Walnuts
Walnuts are a rich source of omega-3 fatty acids, which support brain, cardiovascular and digestive health.
Walnuts also contain high levels of polyphenols in the group of nuts. These compounds help balance the gut microbiome, support smooth digestion and limit constipation due to microbial imbalance.
A serving of about 28 grams of walnuts provides nearly 2 grams of fiber and about 10% of daily magnesium needs - a mineral associated with supporting bowel movements.
You can sprinkle walnuts on yogurt, oatmeal, salad, or cereal dishes. In addition, ground walnuts can also be used as a meat substitute in some vegetable dishes or as a seasoning for dips and sauces.
Funny pistachios
Nuts are a source of fiber, especially unsaturated fiber. This type of fiber helps increase stool volume, supports digestion and contributes to preventing constipation.
Nuts can also promote the production of butyrate - an important compound that helps nourish beneficial bacteria in the intestines and maintain a healthy digestive environment.

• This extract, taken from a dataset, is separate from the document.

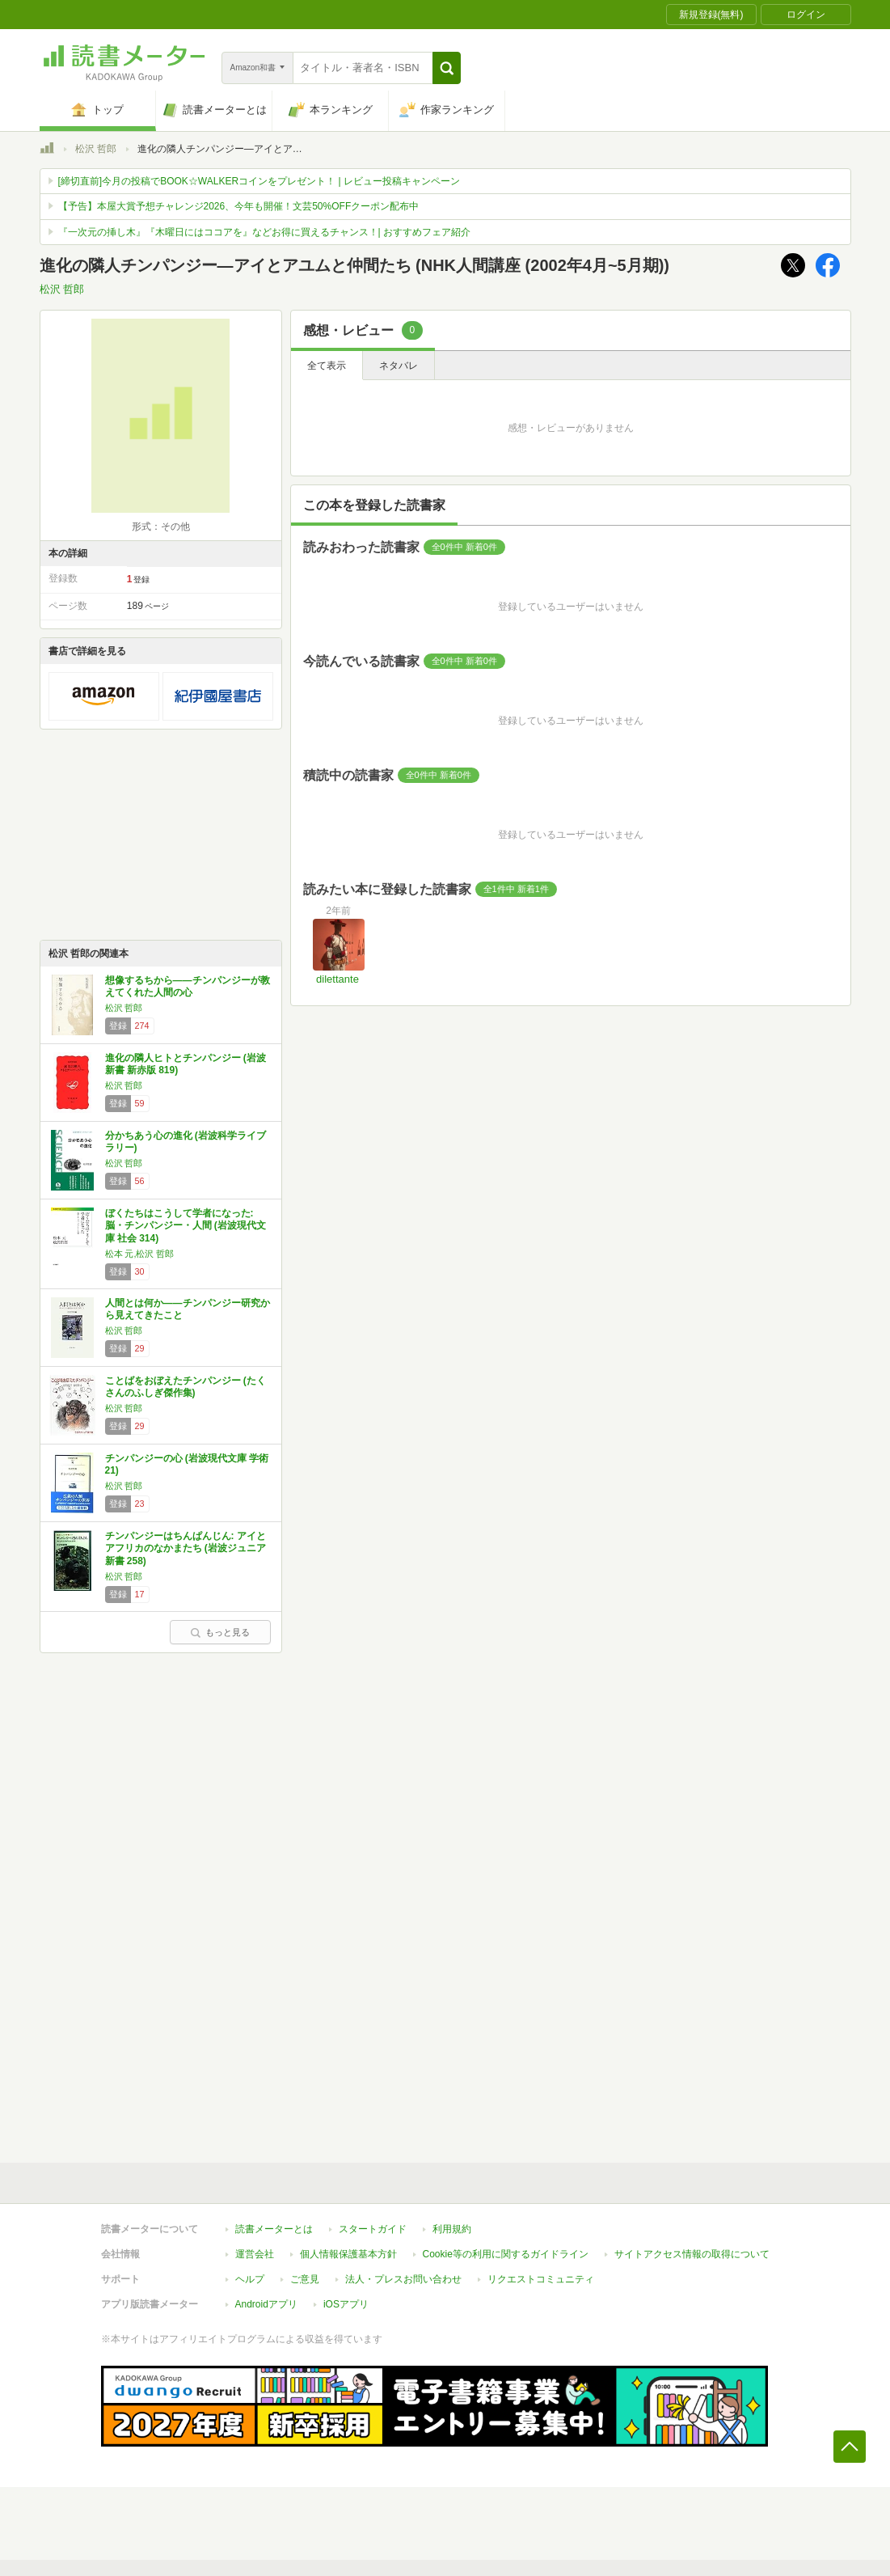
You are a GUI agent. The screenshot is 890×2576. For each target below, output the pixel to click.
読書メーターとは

When the gut microbiome is balanced, intestinal peristaltism also functions more stably.
Almonds
Almonds are one of the fiber-rich nuts, with about 4 grams of fiber per 28 gram serving. This type of nut can support the gut microbiome by promoting the production of short-chain fatty acids - important compounds that help maintain the health of the intestinal mucosa.
Almonds also provide about 20% of daily magnesium needs. This mineral helps the intestines retain water better, thereby supporting smooth bowel movements.
Almonds can be eaten directly, mixed into salads, yogurt, smoothies or used in energy-rich desserts and snacks.